In just one example, Aegis Living shifted away from management contracts to focus on an owner-operator model — no surprise, given Clark’s position on third-party management. Aegis has partnered with Blue Moon Capital, and most recently the firms’ joint venture acquired a 10-property, $350 million portfolio that previously was in triple-net leases with real estate investment trust Healthpeak (NYSE: PEAK).

The ability to contribute real estate equity adds a barrier to entry for operators, given that relatively little capital is otherwise needed to start a management company — a point recently made by Maxwell Group’s Thompson.
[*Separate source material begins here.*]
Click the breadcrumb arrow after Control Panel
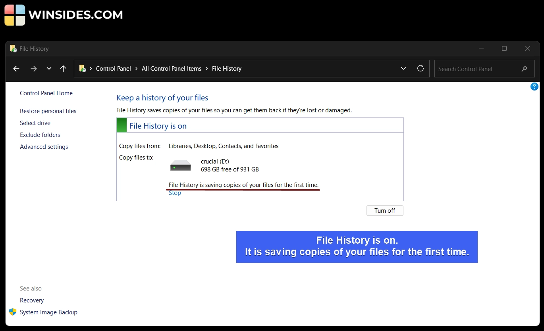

Indeed, the post-pandemic landscape might lend itself to the growth of already strong and well-capitalized operators and ownership groups with the “strategic thinking” to make long-term investments, Pisciotta said.

That could also be good news for REITs, which have been trying to gain more owner-operator alignment through shifts toward RIDEA, as well as new triple-net lease structures with lower escalators and more performance-based incentives.
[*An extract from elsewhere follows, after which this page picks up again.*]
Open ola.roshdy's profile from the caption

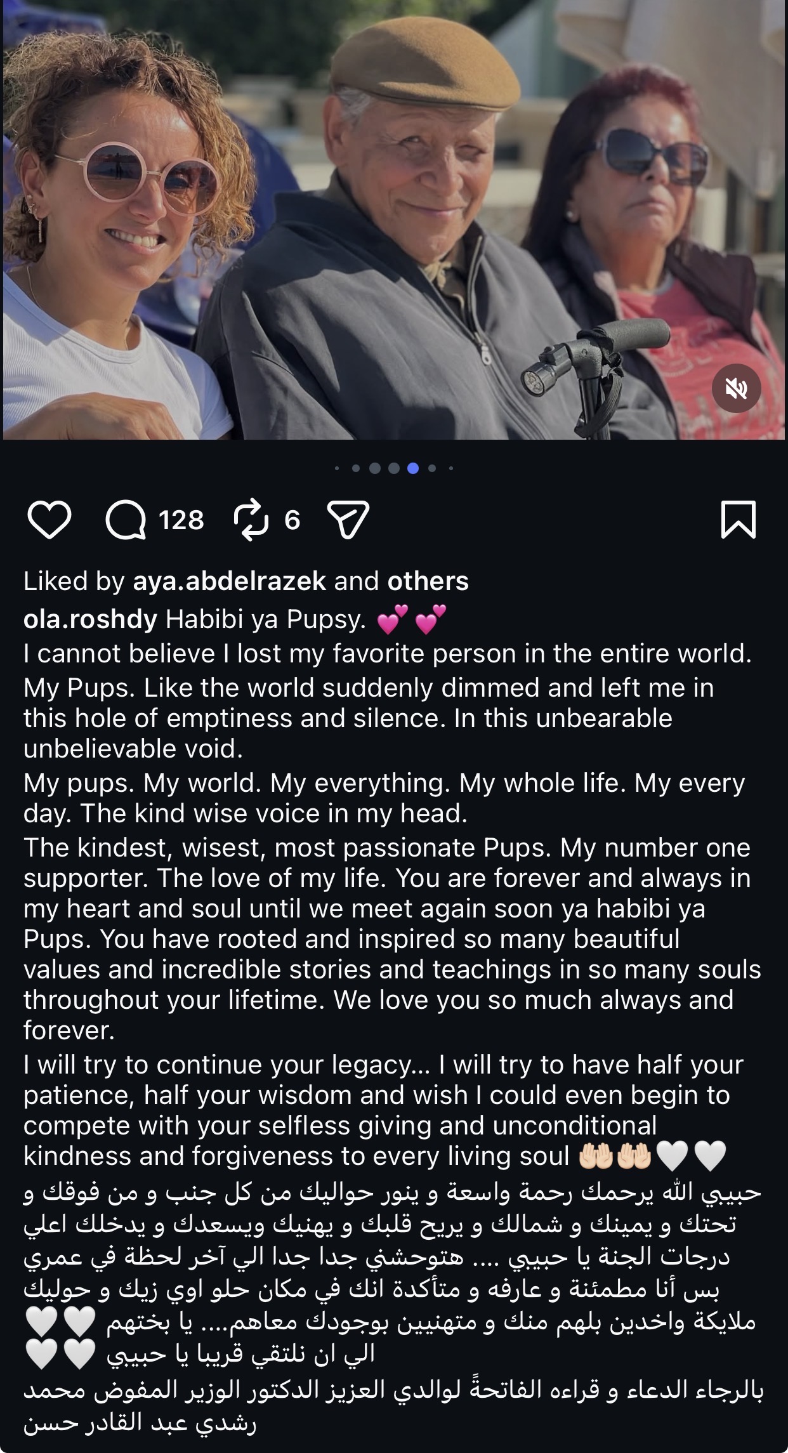90,619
Matros also believes that REITs might have opportunities to add new operating partners as relationships with private investors break up, he said during SHN+ TALKS.

But large private equity firms that have strong operator relationships also could benefit from these breakups, and the PE firms have large funds at the ready. Just last week, Harrison Street announced a $1.2 billion deal involving Oakmont Senior Living communities.

“Those that are big enough and have the ability to invest are going to get way far ahead,” Pisciotta predicted.

This type of industry consolidation — widening the gulf between the “haves” and “have-nots” — likely would make it even more challenging for newer senior living investors to find high-quality operating partners, which was already difficult pre-pandemic.

But given the demographics, new capital will keep seeking opportunities in senior living. Hopefully, as this occurs, owners will have new tools to create alignment with operators, as well as plenty of examples of successfully structured partnerships to emulate.

The alternative — forging fee-based relationships with operating companies that are contract-hungry — will not serve investors, management companies or the industry well.